What to do:
1. Quote the tutorial description word for word, everything from "In this tutorial, we" down to "in private markets.".
2. List the applications that the tutorial description gives for its unified framework of recent advances.

Passage shown:
- - - - -

EC ‘23 Tutorial: Partial Mechanism Design and Incomplete-Information Industrial Organization


Equilibrium effects play an important role in mechanism design applications. These effects arise when a mechanism designer does not control the entire market, and as such we refer to this as a problem of partial mechanism design. For example, the design of public housing policy must account for its equilibrium impact on the private housing market. After all, the set of consumers who apply for public housing depends on the prices of private apartments, while the set of consumers who participate in the private market (and hence the prices in the private market) depends on the mechanism for allocating public housing. Equilibrium effects can substantially influence the optimal structure of mechanisms.

In this tutorial, we show how classic tools from mechanism design can be adapted to study the equilibrium effects in partial mechanism design problems and derive the corresponding optimal mechanisms. We show how these problems can be analyzed by studying the trade-off between the direct effect and the indirect effect of these policies: the direct effect of the mechanism captures the impact on individuals who are allocated the good, while the indirect effect captures the equilibrium impact of the mechanism on individuals who are not allocated the good. We present a unified framework of recent advances, with applications ranging from resale markets and vertical contracting by dominant firms to redistributive policies in private markets.

Trade-off between the direct effect and the indirect effect


More generally, our framework coheres with the incomplete-information industrial organization (or “Triple-IO”) research agenda. (See Loertscher and Marx, 2021 for an excellent overview of recent developments.) Incomplete-information models provide a natural and powerful approach for studying problems in industrial organization, where equilibrium effects and private information held by market participants both play an important role in shaping outcomes. Unlike standard complete-information or mechanism design models, our framework places no restrictions on contracts that firms may select and does not assume that firms control the entire market.

- - - - -

Dataset excerpt:

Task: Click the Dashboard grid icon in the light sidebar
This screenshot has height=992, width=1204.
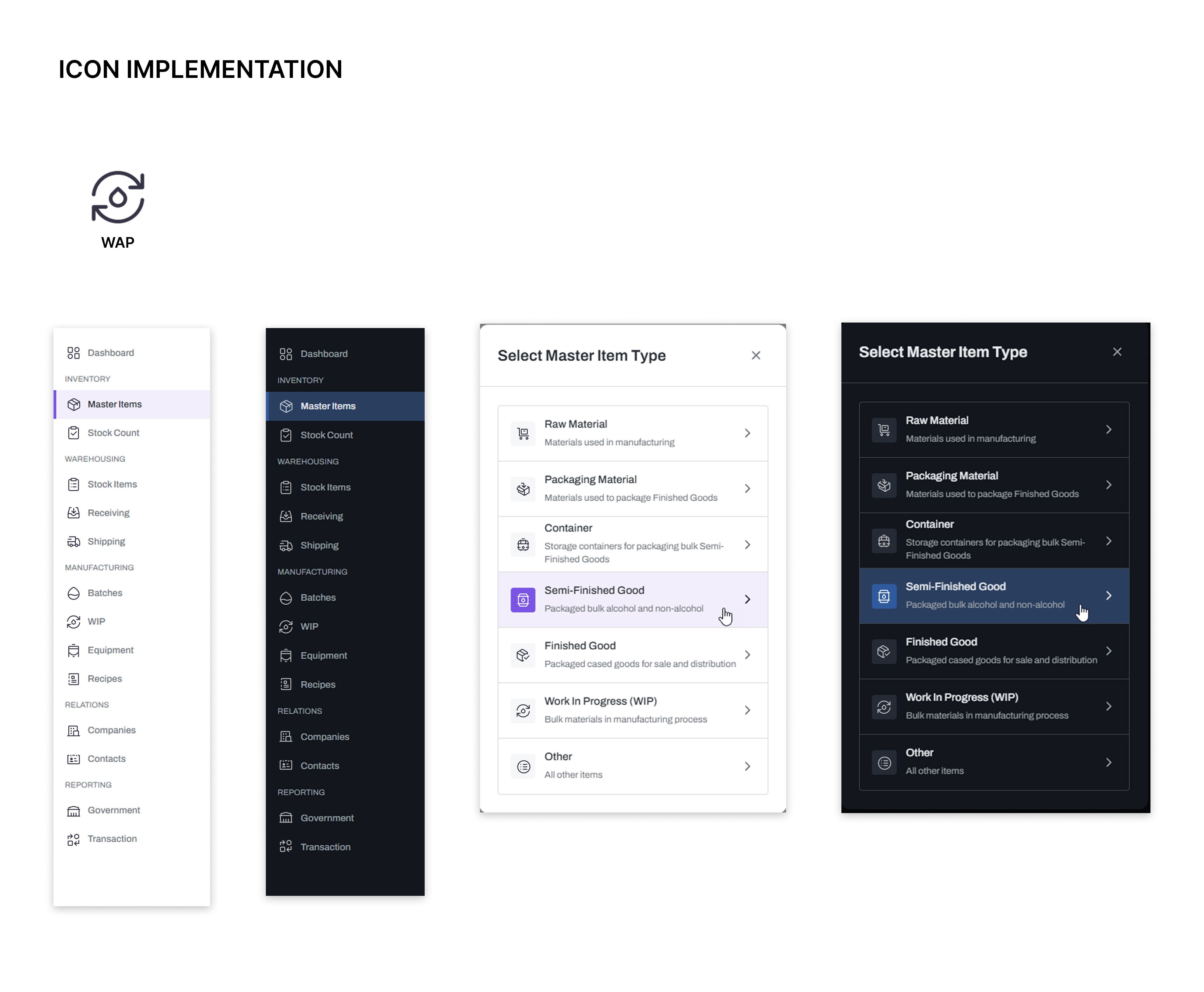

- - - - -

Outputs for the tasks:
1.
In this tutorial, we show how classic tools from mechanism design can be adapted to study the equilibrium effects in partial mechanism design problems and derive the corresponding optimal mechanisms. We show how these problems can be analyzed by studying the trade-off between the direct effect and the indirect effect of these policies: the direct effect of the mechanism captures the impact on individuals who are allocated the good, while the indirect effect captures the equilibrium impact of the mechanism on individuals who are not allocated the good. We present a unified framework of recent advances, with applications ranging from resale markets and vertical contracting by dominant firms to redistributive policies in private markets.

2.
- Resale markets
- Vertical contracting by dominant firms
- Redistributive policies in private markets